Les Françaises, en vain, ont des mérites, possèdent des titres ; ce n’est pas le diplôme, c’est le bulletin qui fait employer.

La dégradation civique amoindrit dans la main de la femme le gagne-pain. Pour pouvoir prétendre à l’indépendance économique que le bon travail procure, les femmes doivent devenir électeurs ; et ainsi faire que le suffrage universel soit une vérité.

Actuellement, le système électoral ne fournit de la France qu’une représentation défigurée. Plus de la moitié de la nation n’est pas représentée pendant que les femmes ne votent point.


Pas de droits, pas d’honneurs.


Dire aux femmes qu’elles ne sont pas aptes à voter, c’est leur déclarer qu’elles ne sont pas dignes de porter la rosette.

Quels actes surhumains doit accomplir une femme pour être décorée ! Encore, tous ses mérites sont-ils insuffisants, si elle n’est chaleureusement recommandée aux distributeurs de croix.

S’enrubanner conventionnellement, est partout un privilège mâle.

La décoration, qui varie de forme et de couleur chez les différents peuples, reste sous toutes les latitudes l’attribut de l’homme orgueilleux.

Les femmes peuvent en mille occasions s’être distinguées, leurs actes seraient-ils sublimes, ils passent inaperçus. De même que sur le champ de bataille toujours l’officier est décoré pour son régiment vainqueur, en la société, toujours le mari obtient la récompense honorifique méritée par son épouse.

En toutes les expositions, des époux de commerçantes reçoivent la croix à la place de la corsetière ou de la lingère émérite qui est leur compagne.

En temps de paix, l’intelligence de la femme assure la glorification de l’homme. En temps de guerre, la femme augmente les efforts défensifs, elle souffre, elle lutte, cependant, elle n’est pas décorée.

L’homme et la femme — ont un sort si différent dans la société, parce qu’ils sont régis par des lois différentes.

Les hommes seuls étant législateurs, chacun comprend pourquoi tout est défavorable au sexe féminin et favorable au sexe masculin.

À l’homme qui a la belle destinée, le champ reste ouvert pour l’améliorer encore.

À la femme annulée et bâillonnée au point de vue politique, est dévolu l’irrévocable.

+ + + +

=== Détails de l'exercice ===
Reprenez le texte sur le droit de vote des femmes et poursuivez-le après sa dernière phrase, dans le même ton.

=== Informations affichées ===
+ + + +

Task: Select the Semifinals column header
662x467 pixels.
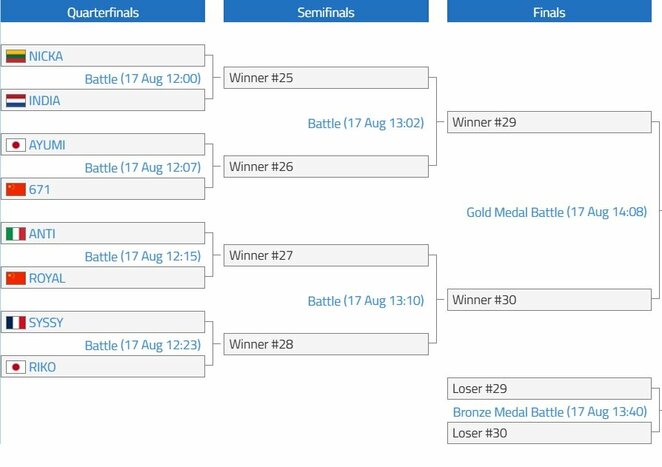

+ + + +

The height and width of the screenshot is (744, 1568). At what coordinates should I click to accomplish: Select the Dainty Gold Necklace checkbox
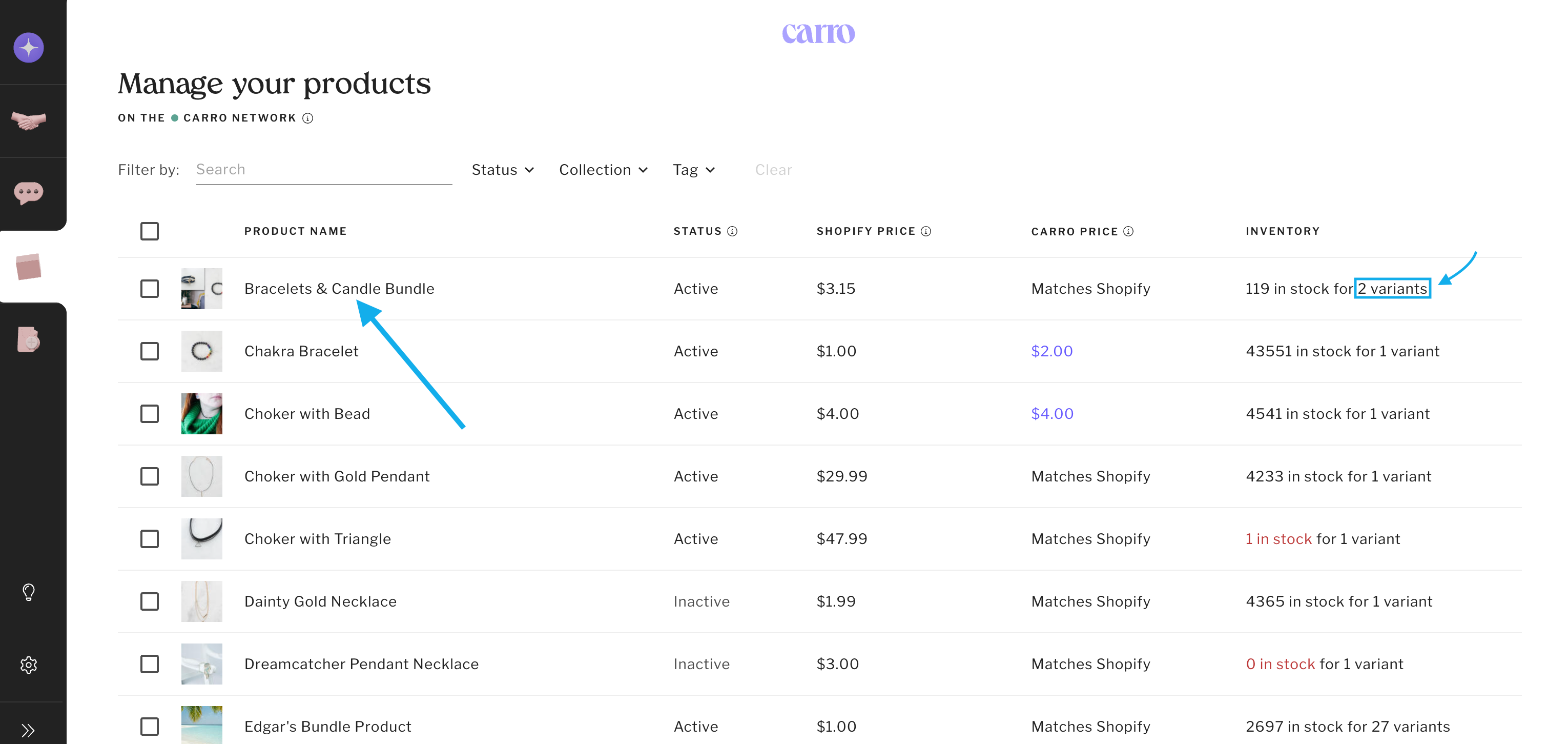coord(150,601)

+ + + +

=== Réponse rédigée ===
Quand les femmes auront été proclamées les égales des hommes devant le droit, elles seront les égales des hommes devant les distinctions ; et à toutes distributions de croix elles recevront leur part de marques honorifiques.

Pas de droits, pas de donations.

Parce que la femme ne vote pas, il ne lui est point fait de legs. Les dames n’exercent leur libéralité qu’envers les hommes, qui seuls sont actuellement à même de reconnaître la générosité.

Des féministes en mourant déshéritent leur sexe, pour laisser comme Mme Griess-Traut 50.000 francs aux Fouriéristes.

Mme Dimbour était elle aussi féministe. On trouve son nom au bas des affiches électorales de la société « Le Droit des Femmes » et elle fit un jour à un politicien qui lui recommandait une œuvre masculine cette réponse : — Croyez-vous, que nous, femmes, nous allons chauffer le four pour les hommes ?  »

Cependant, quand elle sentit sa fin proche, ce fut aux hommes qu’elle fournit une torche de cent mille francs pour allumer le four de la verrerie d’Albi.

Certes, propager la doctrine de Fourier et créer une verrerie ouvrière sont œuvres excellentes ; seulement, leur sexe opprimé criait aux généreuses mourantes : « Au secours !  » Le délivrer, n’était-ce pas ce qu’il y avait de plus pressé à faire ?

Pourquoi toutes les femmes riches s’en vont-elles sans songer à leur sexe ?

Parce que ce sexe n’a pas le pouvoir de faire honorer les donatrices.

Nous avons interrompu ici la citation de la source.